Task objective » Copy out the records word for word, starting with the line that contains "L'arte di scrivere d'arte 2018 (292, 1030)" and continuing through the line that contains "Narrativa (582, 123)".

Extracted records »
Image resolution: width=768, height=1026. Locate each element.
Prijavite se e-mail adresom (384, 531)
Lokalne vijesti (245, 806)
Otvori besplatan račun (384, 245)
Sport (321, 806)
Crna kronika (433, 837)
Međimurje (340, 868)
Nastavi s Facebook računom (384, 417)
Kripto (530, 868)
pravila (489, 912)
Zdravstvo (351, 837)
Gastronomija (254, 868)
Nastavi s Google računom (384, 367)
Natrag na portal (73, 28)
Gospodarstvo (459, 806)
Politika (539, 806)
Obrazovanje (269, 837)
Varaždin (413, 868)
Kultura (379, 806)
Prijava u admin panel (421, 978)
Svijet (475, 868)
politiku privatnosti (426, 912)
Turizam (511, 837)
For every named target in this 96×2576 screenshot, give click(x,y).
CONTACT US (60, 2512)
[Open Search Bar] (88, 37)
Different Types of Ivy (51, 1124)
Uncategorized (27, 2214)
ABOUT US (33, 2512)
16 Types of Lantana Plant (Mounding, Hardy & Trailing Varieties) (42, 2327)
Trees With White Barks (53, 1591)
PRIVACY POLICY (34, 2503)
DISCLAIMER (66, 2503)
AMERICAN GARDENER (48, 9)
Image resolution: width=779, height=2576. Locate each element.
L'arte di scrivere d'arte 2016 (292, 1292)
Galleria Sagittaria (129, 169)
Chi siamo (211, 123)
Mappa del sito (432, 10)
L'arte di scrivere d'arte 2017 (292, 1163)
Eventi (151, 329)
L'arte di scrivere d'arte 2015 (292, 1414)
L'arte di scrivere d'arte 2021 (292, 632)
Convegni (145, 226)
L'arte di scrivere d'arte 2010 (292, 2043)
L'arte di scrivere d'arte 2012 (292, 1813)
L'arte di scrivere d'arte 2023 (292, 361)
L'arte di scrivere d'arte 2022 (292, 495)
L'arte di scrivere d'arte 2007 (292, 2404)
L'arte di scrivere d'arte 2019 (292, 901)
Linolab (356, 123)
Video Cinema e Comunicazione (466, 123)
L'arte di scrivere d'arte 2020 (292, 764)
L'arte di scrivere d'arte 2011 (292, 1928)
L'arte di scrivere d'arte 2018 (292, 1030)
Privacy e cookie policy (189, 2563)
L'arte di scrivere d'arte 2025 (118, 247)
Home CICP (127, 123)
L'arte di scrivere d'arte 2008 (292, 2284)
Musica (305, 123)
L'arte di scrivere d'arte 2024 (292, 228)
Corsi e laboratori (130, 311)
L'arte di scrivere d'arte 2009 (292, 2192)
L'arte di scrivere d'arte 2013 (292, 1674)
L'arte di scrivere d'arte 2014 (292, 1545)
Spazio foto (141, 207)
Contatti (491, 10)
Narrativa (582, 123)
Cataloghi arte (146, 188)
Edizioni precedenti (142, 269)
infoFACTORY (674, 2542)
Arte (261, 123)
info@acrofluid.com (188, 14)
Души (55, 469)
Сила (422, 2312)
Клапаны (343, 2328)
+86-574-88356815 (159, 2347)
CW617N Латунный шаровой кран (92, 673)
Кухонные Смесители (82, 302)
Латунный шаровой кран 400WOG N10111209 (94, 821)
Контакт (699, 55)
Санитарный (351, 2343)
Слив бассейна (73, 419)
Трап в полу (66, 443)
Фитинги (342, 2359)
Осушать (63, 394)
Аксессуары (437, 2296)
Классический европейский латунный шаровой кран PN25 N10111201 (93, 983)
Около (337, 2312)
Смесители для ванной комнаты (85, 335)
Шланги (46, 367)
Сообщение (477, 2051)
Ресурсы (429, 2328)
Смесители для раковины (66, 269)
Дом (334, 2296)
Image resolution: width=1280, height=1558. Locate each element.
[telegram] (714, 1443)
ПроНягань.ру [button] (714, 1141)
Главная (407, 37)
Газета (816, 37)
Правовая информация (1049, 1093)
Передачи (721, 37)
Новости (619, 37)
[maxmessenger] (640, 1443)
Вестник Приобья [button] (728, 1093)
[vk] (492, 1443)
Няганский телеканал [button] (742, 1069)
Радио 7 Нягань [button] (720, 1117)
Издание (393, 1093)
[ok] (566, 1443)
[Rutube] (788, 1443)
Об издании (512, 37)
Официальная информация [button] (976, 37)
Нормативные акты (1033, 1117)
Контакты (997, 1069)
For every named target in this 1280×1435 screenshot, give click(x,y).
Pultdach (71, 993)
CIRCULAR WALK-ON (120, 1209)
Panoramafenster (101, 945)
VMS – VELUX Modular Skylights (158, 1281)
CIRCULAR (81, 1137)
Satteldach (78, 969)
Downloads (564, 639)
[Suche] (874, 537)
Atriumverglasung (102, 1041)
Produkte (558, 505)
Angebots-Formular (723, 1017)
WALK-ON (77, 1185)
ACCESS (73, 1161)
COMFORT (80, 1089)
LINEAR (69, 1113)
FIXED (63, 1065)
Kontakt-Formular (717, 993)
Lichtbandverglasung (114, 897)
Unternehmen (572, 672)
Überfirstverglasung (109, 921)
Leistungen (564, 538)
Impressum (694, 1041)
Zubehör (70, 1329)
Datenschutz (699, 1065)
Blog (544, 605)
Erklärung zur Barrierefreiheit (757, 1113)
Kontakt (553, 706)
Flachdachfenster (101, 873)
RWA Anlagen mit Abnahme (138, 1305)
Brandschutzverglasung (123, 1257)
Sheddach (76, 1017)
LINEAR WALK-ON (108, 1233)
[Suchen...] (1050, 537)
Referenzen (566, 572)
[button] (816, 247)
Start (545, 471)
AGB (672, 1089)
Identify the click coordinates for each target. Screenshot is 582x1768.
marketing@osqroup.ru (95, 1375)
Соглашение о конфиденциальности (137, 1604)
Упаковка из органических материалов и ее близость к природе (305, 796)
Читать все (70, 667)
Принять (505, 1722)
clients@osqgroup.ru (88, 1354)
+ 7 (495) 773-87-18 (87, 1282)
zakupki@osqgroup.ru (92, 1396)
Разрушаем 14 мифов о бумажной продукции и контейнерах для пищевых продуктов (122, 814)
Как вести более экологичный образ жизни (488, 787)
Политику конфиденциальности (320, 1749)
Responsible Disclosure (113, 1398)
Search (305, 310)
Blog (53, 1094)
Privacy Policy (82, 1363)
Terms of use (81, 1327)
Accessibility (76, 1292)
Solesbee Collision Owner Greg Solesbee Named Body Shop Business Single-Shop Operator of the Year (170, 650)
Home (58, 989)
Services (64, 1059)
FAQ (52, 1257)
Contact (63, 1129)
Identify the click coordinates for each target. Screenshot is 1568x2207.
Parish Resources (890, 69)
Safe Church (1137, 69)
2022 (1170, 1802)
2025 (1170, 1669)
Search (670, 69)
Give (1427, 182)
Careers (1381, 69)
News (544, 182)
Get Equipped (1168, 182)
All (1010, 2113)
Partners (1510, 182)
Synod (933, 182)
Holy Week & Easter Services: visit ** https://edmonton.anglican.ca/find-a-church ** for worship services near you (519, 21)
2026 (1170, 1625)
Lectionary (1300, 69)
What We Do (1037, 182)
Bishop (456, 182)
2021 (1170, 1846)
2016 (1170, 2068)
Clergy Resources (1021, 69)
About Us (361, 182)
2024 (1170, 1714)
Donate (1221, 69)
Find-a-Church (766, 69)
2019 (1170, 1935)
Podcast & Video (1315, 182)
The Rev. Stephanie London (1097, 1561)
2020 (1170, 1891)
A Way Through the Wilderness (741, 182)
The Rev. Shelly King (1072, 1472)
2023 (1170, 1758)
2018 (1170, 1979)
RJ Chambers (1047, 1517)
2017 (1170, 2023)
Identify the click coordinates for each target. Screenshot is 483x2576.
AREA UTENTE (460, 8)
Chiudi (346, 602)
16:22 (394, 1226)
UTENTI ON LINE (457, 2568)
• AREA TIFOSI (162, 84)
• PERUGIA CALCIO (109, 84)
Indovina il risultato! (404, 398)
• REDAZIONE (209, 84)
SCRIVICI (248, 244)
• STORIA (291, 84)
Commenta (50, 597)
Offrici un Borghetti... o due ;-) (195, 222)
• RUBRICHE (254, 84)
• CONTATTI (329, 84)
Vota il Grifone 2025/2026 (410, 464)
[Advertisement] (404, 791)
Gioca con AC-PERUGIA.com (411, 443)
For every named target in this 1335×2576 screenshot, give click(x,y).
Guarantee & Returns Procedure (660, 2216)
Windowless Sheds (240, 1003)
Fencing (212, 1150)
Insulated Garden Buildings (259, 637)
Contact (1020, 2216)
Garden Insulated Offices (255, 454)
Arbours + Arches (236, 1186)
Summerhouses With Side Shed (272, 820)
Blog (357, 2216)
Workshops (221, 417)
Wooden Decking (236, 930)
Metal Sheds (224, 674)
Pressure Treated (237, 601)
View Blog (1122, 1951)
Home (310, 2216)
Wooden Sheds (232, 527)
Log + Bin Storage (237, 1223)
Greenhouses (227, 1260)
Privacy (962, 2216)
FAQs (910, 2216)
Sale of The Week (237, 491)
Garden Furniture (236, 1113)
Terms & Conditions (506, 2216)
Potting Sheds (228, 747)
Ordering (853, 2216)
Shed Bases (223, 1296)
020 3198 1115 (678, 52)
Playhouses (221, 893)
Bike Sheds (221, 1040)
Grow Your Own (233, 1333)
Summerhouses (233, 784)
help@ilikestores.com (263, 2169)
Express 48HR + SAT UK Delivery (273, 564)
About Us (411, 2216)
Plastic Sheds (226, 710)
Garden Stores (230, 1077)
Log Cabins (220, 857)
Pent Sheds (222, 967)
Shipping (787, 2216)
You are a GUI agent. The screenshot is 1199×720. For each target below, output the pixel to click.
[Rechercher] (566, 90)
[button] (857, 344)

Solved problem »
L'arte di scrivere d'arte 2018 (292, 1030)
Privacy e cookie policy (189, 2563)
L'arte di scrivere d'arte 2025 (118, 247)
Home CICP (127, 123)
L'arte di scrivere d'arte 2008 (292, 2284)
Musica (305, 123)
L'arte di scrivere d'arte 2024 (292, 228)
Corsi e laboratori (130, 311)
L'arte di scrivere d'arte 2009 (292, 2192)
L'arte di scrivere d'arte 2013 (292, 1674)
L'arte di scrivere d'arte 2014 (292, 1545)
Spazio foto (141, 207)
Contatti (491, 10)
Narrativa (582, 123)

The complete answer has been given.